[DIRECTIONS]
The full listing, excluding its pictures, should be printed exactly as it stands.

____________

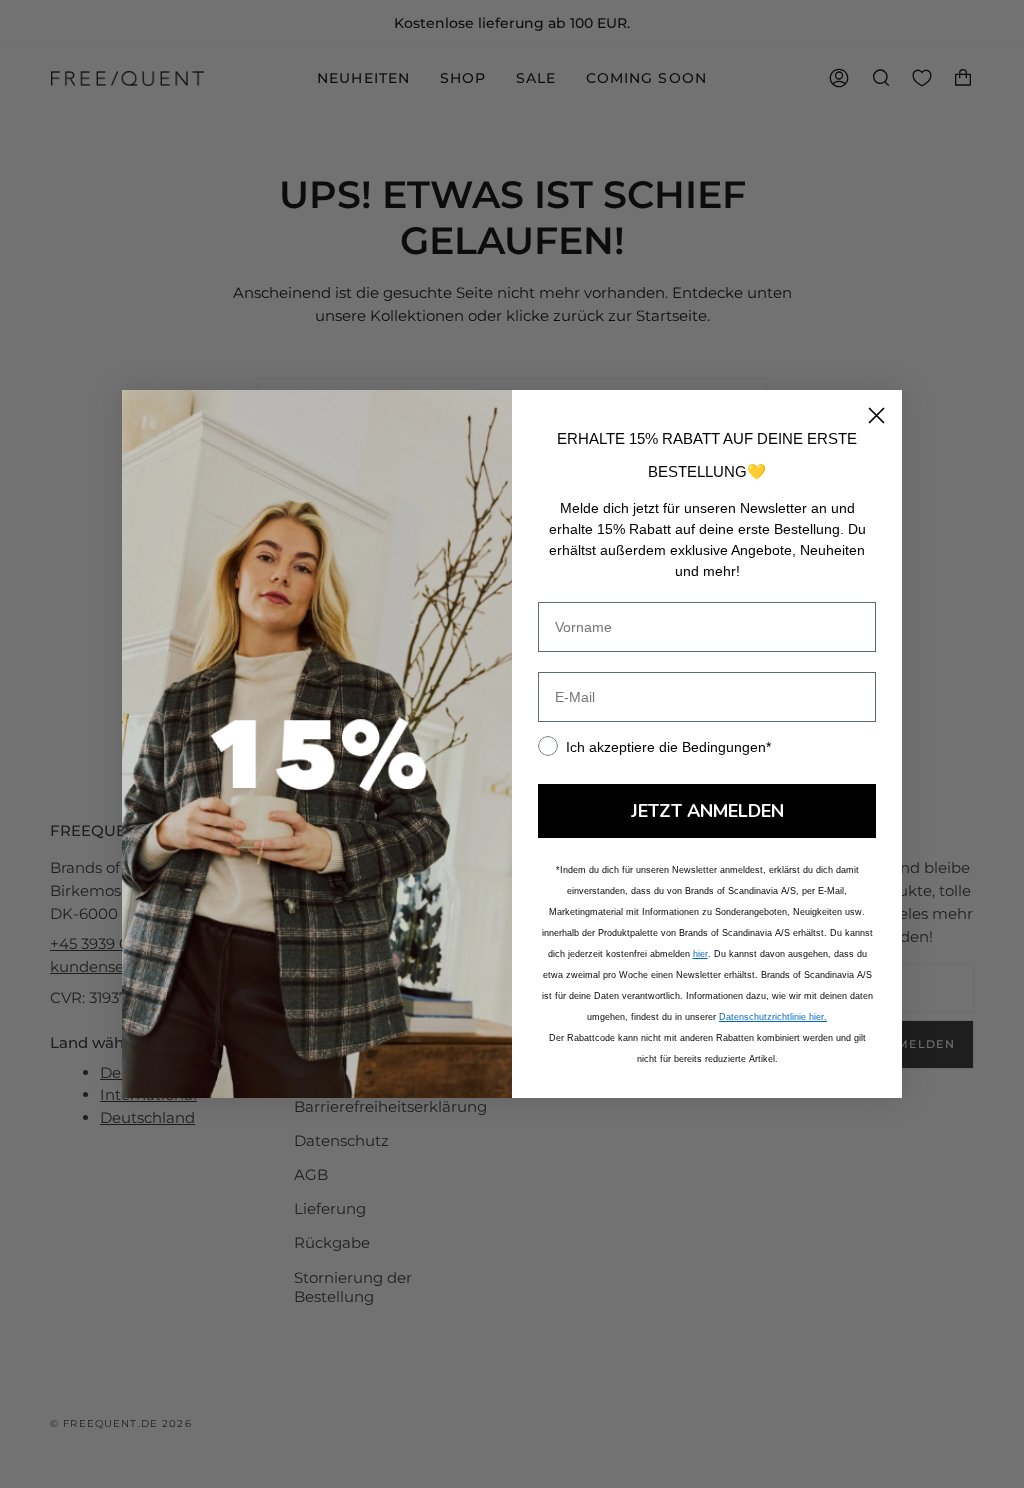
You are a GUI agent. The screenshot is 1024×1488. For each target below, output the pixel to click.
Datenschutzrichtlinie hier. (773, 1017)
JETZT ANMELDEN (707, 811)
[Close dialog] (876, 415)
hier (700, 954)
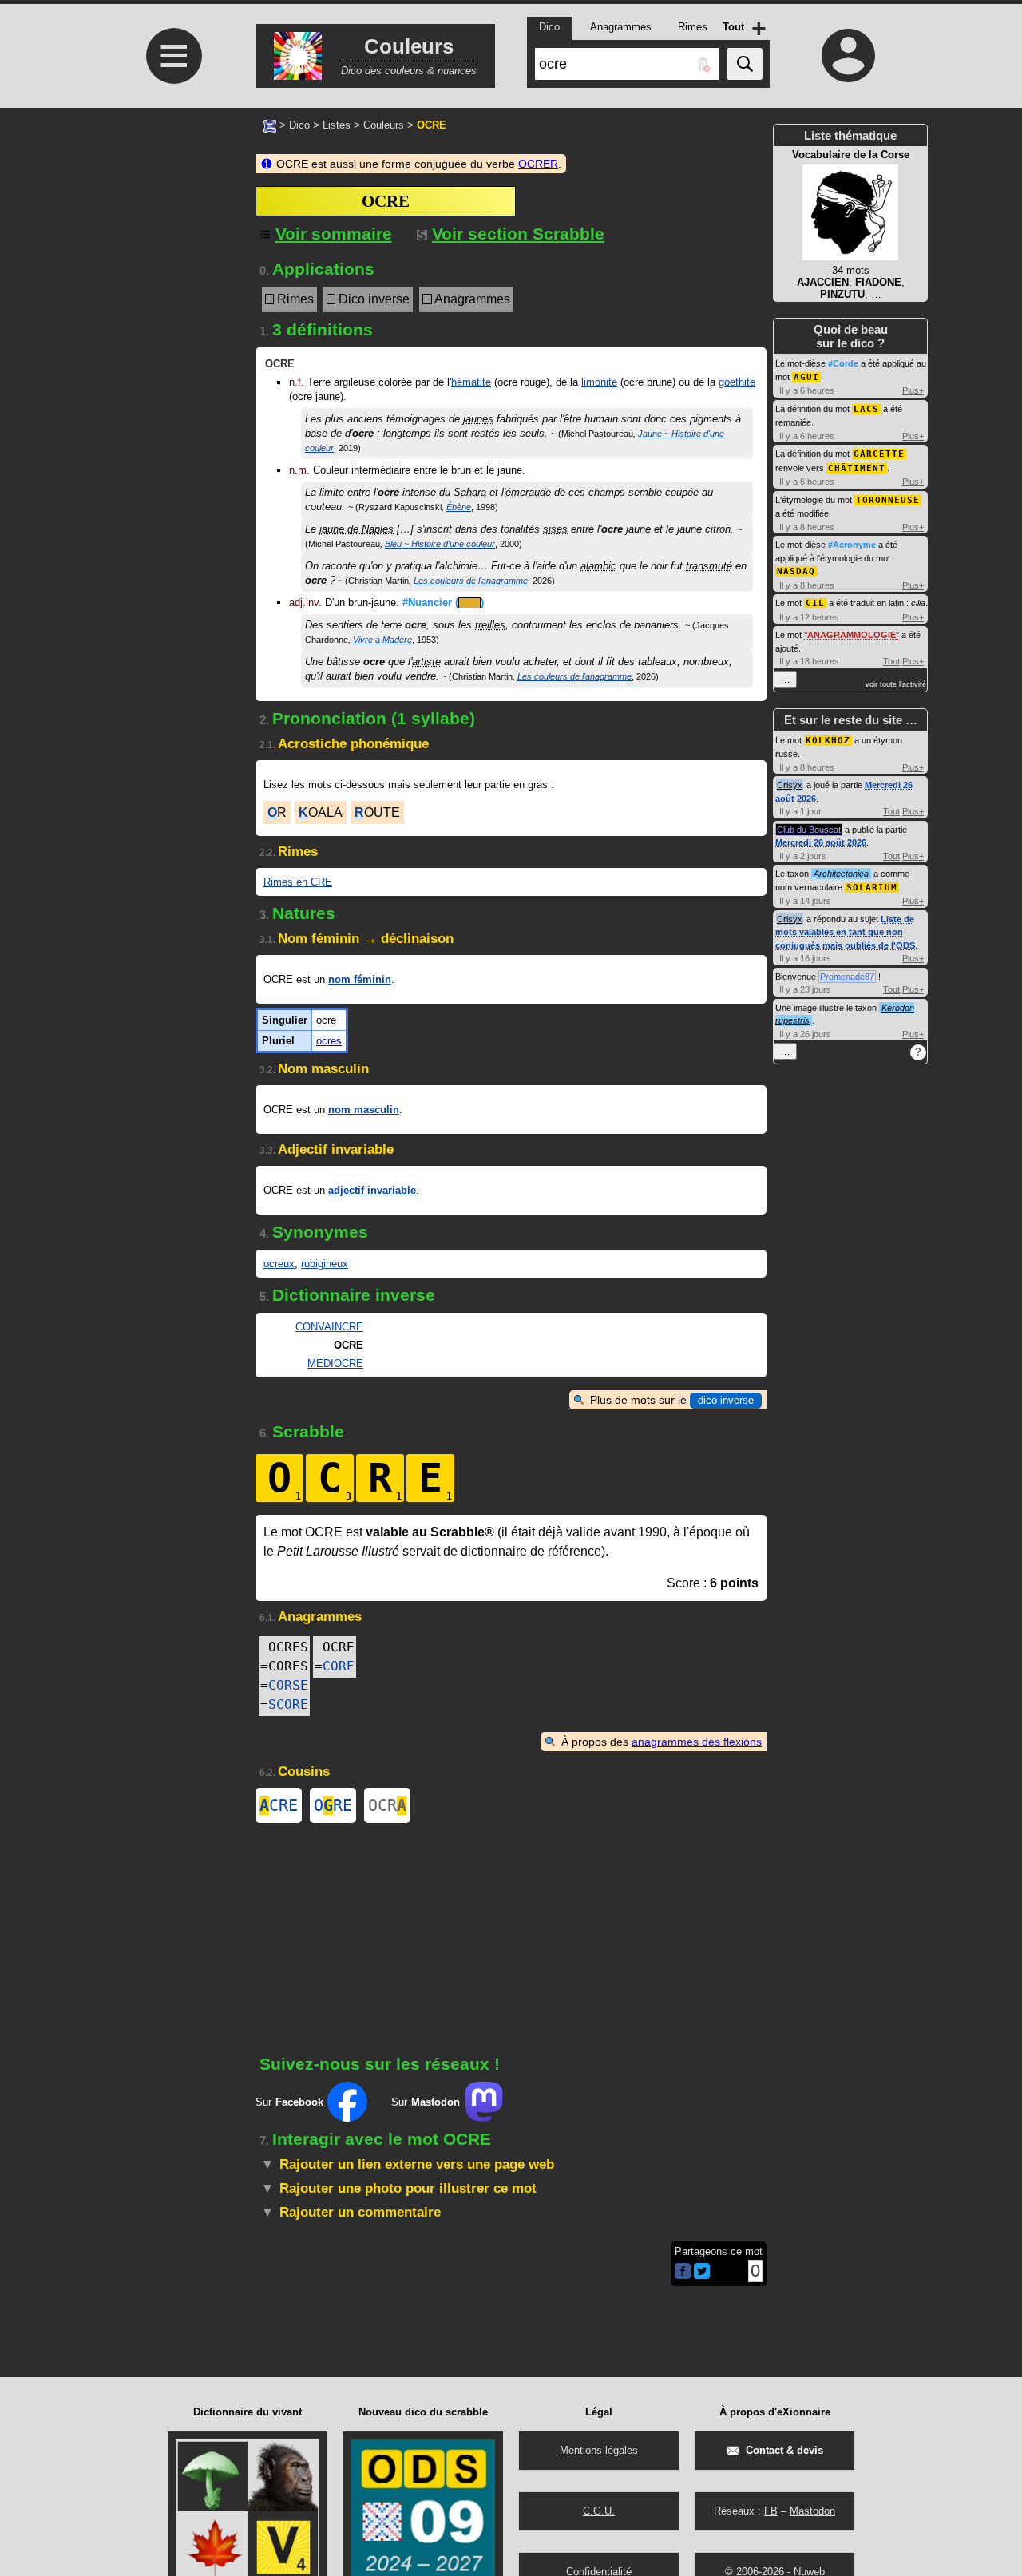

____________

[EXERCISE SOLUTION]
You are a GUI agent. The screenshot is 1024×1488. For each target below, output the pixel to click.
Datenschutzrichtlinie hier. (773, 1017)
JETZT ANMELDEN (707, 811)
[Close dialog] (876, 415)
hier (700, 954)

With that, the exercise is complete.